4.4. Statistical tests

   The final step is to compare the synthetic dataset to the input dataset. As said before, we will employ various statistical tests. The Maximum Mean Discrepancy test is the most important (MMD).

from nbsynthetic.statistics import mmd_rbf
mmd_rbf(df, newdf, gamma=None)

We can also run other statistical tests such as the Wilcoxon, Student t, and Kolmogorov Smirnov tests. We can import as follows:

from nbsynthetic.statistics import Wilcoxon, Student_t, Kolmogorov_Smirnov

Wilcoxon(df, newdf)
Student_t(df, newdf)
Kolmogorov_Smirnov(df, newdf)

  We can also compare the original and synthetic distributions by plotting the histograms of each feature. We use Plotly Open Source Graphing Library for Python.

from nbsynthetic.statistics import plot_histograms
plot_histograms(df, newdf)

5. References

Footnotes

  1. Goodfellow, I., Pouget-Abadie, J., Mirza, M., Xu, B., Warde-Farley, D., Ozair, S., ... & Bengio, Y. (2014). Generative adversarial nets. Advances in neural information processing systems, 27.

  2. Arjovsky, M., & Bottou, L. (2017).

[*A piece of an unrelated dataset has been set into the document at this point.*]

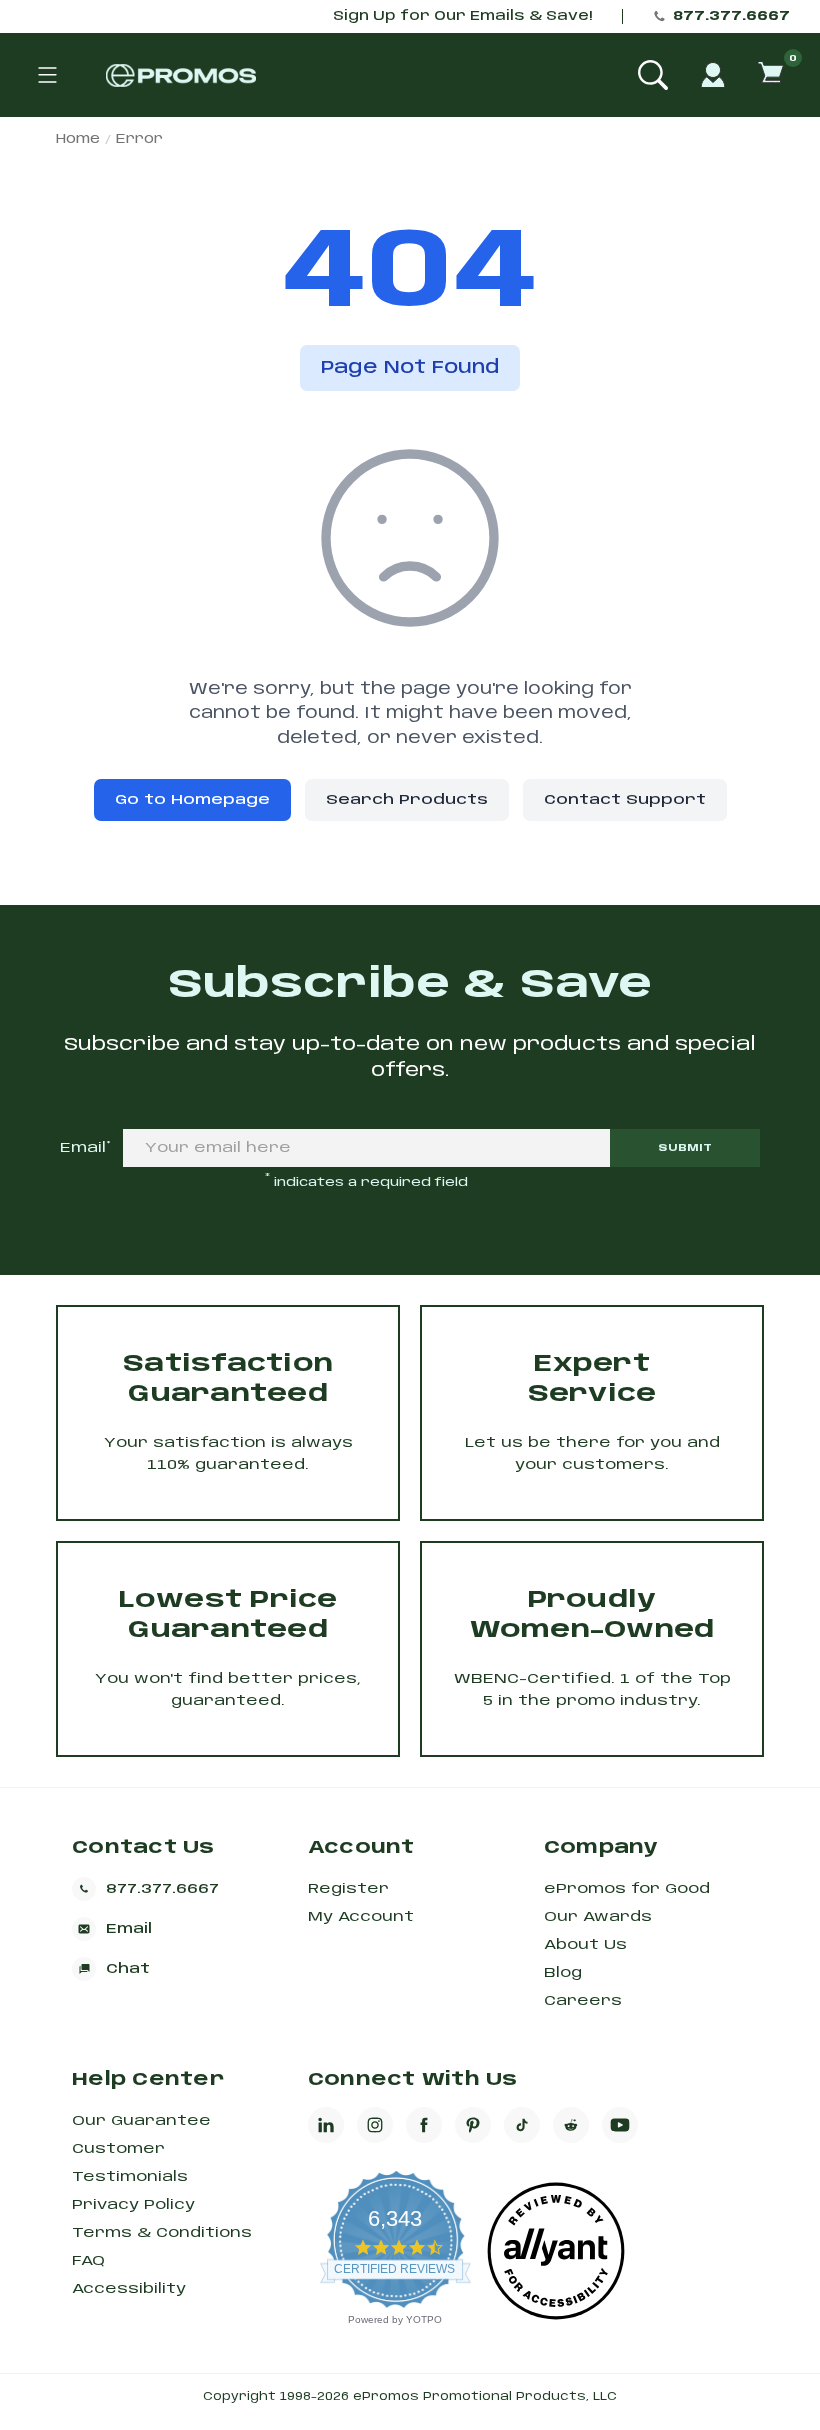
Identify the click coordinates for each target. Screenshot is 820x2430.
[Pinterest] (473, 2125)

Towards principled methods for training generative adversarial networks. arXiv preprint arXiv:1701.04862.

  3. Karras, T., Laine, S., Aittala, M., Hellsten, J., Lehtinen, J., & Aila, T. (2020). Analyzing and improving the image quality of stylegan. In Proceedings of the IEEE/CVF conference on computer vision and pattern recognition (pp. 8110-8119).

  4. Clark, A., Donahue, J., & Simonyan, K. (2019). Adversarial video generation on complex datasets. arXiv preprint arXiv:1907.06571.

  5. Binkowski, M., Donahue, J., Dieleman, S., Clark, A., Elsen, E., Casagrande, N., ... & Simonyan, K. (2019). High fidelity speech synthesis with adversarial networks. arXiv preprint arXiv:1909.11646.

  6. Xu, L., Skoularidou, M., Cuesta-Infante, A., & Veeramachaneni, K. (2019). Modeling tabular data using conditional gan. Advances in Neural Information Processing Systems, 32.

  7. Mirza, M., & Osindero, S. (2014). Conditional generative adversarial nets. arXiv preprint arXiv:1411.1784.

  8. Lei Xu LIDS, Kalyan Veeramachaneni. (2018). Synthesizing Tabular Data using Generative Adversarial Networks. arXiv:1811.11264v1

  9. Motamedi, M., Sakharnykh, N., & Kaldewey, T. (2021). A data-centric approach for training deep neural networks with less data. arXiv preprint arXiv:2110.03613.

  10. Ilya Tolstikhin, Bharath K. Sriperumbudur, and Bernhard Schölkopf (2016). Minimax estimation of maximum mean discrepancy with radial kernels. In Proceedings of the 30th International Conference on Neural Information Processing Systems (NIPS'16). Curran Associates Inc., Red Hook, NY, USA, 1938–1946.

  11. A. Gretton, K. M. Borgwardt, M. Rasch, B. Schölkopf, and A. Smola. (2007). A kernel method for the two sample problem. In B. Schölkopf, J. Platt, and T. Hoffman, editors, Advances in Neural Information Processing Systems 19, pages 513–520, Cambridge, MA. MIT Press.

  12. Radford, A., Metz, L., & Chintala, S. (2015). Unsupervised representation learning with deep convolutional generative adversarial networks. arXiv preprint arXiv:1511.06434.